* **WHAT THE TASK ASKS**:
Go through the entries below and copy each line containing the word "Enable".

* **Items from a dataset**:
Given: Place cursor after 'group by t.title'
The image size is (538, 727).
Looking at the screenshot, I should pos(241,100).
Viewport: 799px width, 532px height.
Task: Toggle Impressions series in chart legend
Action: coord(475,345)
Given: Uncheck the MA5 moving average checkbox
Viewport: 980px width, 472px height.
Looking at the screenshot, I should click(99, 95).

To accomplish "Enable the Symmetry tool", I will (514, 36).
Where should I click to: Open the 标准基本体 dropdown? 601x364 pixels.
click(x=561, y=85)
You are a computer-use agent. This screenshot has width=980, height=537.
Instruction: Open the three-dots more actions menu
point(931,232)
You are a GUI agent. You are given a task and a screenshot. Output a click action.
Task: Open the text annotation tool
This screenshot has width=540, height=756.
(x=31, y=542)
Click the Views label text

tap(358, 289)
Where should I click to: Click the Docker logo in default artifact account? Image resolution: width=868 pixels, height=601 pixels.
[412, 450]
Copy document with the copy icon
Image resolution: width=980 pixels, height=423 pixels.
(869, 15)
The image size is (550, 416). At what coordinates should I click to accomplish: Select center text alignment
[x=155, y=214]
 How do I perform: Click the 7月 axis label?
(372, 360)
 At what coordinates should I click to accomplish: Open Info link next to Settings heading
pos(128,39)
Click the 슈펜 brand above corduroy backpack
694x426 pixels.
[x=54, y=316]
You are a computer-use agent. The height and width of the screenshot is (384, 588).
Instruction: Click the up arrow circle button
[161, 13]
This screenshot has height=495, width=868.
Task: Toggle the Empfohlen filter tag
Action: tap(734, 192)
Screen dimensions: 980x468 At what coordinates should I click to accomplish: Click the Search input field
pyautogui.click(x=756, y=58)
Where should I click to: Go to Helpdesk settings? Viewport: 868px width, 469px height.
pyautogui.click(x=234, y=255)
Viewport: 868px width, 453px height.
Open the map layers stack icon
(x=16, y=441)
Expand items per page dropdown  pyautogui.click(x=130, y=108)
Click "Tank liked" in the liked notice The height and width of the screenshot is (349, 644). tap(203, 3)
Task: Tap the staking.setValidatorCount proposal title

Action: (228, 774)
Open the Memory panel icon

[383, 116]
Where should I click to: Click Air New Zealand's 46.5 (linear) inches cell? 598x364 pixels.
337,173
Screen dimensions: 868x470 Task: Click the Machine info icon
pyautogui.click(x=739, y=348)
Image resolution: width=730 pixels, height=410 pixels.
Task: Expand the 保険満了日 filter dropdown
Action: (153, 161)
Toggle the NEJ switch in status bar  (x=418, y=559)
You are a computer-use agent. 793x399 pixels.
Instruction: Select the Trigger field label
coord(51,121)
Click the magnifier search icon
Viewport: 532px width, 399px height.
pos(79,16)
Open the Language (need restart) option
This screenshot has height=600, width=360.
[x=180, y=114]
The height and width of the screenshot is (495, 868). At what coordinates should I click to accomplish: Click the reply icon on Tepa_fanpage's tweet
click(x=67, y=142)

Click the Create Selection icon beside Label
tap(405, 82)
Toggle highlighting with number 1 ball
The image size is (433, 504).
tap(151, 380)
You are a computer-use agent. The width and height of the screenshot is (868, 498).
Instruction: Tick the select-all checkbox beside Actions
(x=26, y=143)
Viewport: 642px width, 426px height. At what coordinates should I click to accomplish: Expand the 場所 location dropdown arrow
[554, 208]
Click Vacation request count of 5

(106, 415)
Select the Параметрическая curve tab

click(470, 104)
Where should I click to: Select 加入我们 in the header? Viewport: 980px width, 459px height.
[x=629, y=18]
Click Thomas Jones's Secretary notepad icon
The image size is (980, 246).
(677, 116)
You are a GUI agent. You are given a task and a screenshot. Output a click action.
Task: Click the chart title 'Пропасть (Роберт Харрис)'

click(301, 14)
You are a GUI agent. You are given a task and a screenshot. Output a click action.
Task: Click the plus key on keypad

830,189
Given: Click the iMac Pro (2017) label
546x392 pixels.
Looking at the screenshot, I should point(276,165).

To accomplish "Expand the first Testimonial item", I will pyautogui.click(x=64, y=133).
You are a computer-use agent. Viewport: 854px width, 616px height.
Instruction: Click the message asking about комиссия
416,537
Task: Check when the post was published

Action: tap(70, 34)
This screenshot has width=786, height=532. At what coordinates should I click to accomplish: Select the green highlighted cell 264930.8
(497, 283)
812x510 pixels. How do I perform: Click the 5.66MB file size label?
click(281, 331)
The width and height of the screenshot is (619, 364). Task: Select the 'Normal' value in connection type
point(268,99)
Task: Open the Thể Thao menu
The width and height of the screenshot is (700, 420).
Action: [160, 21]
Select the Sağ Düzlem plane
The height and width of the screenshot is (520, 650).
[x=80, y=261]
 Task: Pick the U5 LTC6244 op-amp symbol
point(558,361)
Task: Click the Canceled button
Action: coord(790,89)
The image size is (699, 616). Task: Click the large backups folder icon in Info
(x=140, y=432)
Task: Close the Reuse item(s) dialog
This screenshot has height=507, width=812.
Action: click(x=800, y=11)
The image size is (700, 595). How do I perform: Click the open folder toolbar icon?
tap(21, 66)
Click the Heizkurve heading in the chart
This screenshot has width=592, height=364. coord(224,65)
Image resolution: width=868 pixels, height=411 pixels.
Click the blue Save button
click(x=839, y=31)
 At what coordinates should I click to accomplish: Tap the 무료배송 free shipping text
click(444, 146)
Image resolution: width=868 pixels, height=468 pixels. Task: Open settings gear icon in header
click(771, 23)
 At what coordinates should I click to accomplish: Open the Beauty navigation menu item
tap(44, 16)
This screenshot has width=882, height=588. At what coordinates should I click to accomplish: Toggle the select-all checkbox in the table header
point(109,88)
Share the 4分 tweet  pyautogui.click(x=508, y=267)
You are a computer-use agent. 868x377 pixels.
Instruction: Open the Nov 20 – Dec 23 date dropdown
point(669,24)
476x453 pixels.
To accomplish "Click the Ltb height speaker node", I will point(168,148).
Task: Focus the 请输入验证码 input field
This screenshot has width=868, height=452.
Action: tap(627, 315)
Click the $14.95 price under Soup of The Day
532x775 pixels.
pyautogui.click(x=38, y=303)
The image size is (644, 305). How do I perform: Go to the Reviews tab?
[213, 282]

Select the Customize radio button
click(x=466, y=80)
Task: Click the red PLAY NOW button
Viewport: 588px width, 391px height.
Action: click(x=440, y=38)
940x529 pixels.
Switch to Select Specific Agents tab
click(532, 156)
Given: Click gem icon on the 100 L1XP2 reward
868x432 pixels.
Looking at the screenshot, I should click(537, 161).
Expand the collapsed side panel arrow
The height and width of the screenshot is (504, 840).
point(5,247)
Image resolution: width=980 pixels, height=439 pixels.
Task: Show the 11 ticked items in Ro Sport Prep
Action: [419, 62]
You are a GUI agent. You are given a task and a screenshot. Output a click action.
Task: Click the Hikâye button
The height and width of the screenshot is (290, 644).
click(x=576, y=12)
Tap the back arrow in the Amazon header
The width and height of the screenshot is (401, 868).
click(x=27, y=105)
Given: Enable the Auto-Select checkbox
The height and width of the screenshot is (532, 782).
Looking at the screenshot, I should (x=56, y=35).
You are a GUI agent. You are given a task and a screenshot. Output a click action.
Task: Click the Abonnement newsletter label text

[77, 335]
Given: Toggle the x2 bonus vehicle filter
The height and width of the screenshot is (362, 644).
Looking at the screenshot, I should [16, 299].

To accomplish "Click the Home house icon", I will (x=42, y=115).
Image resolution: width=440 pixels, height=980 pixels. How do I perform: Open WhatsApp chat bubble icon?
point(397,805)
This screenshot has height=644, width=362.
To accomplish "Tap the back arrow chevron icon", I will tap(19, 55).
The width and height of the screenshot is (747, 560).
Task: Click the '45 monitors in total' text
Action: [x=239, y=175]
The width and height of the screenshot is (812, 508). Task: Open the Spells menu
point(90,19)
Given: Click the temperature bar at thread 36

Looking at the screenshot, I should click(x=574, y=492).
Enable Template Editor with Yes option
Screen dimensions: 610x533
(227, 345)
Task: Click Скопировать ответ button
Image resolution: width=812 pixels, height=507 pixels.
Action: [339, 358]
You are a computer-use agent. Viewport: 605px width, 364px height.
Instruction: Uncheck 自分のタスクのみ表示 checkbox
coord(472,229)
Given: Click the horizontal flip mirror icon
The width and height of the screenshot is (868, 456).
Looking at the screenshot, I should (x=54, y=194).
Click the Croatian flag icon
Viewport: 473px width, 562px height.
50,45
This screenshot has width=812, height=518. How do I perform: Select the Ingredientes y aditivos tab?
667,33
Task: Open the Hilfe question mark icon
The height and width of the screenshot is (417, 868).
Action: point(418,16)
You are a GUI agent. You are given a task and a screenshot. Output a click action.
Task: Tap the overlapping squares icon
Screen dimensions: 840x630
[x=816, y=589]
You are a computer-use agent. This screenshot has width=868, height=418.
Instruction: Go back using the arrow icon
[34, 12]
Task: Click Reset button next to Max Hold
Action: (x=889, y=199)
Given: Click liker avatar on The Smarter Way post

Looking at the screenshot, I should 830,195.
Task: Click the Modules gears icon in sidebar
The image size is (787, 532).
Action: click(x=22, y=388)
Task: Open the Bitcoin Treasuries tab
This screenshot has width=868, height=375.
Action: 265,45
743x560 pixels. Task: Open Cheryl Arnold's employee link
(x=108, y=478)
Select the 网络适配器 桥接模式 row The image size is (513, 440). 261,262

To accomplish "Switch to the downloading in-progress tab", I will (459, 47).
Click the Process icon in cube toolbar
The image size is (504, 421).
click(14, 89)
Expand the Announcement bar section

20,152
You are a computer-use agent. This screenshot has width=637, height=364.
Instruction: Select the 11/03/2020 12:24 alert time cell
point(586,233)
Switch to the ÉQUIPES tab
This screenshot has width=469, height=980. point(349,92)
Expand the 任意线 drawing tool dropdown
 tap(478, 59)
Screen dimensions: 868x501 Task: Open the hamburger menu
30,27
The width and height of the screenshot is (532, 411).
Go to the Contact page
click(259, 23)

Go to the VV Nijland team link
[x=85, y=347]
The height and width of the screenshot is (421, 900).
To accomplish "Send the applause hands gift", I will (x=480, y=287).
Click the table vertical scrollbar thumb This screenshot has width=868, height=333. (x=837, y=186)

* **WRITTEN SOLUTION**:
To accomplish "Enable the Symmetry tool", I will (514, 36).
Given: Enable the Auto-Select checkbox
Enable Template Editor with Yes option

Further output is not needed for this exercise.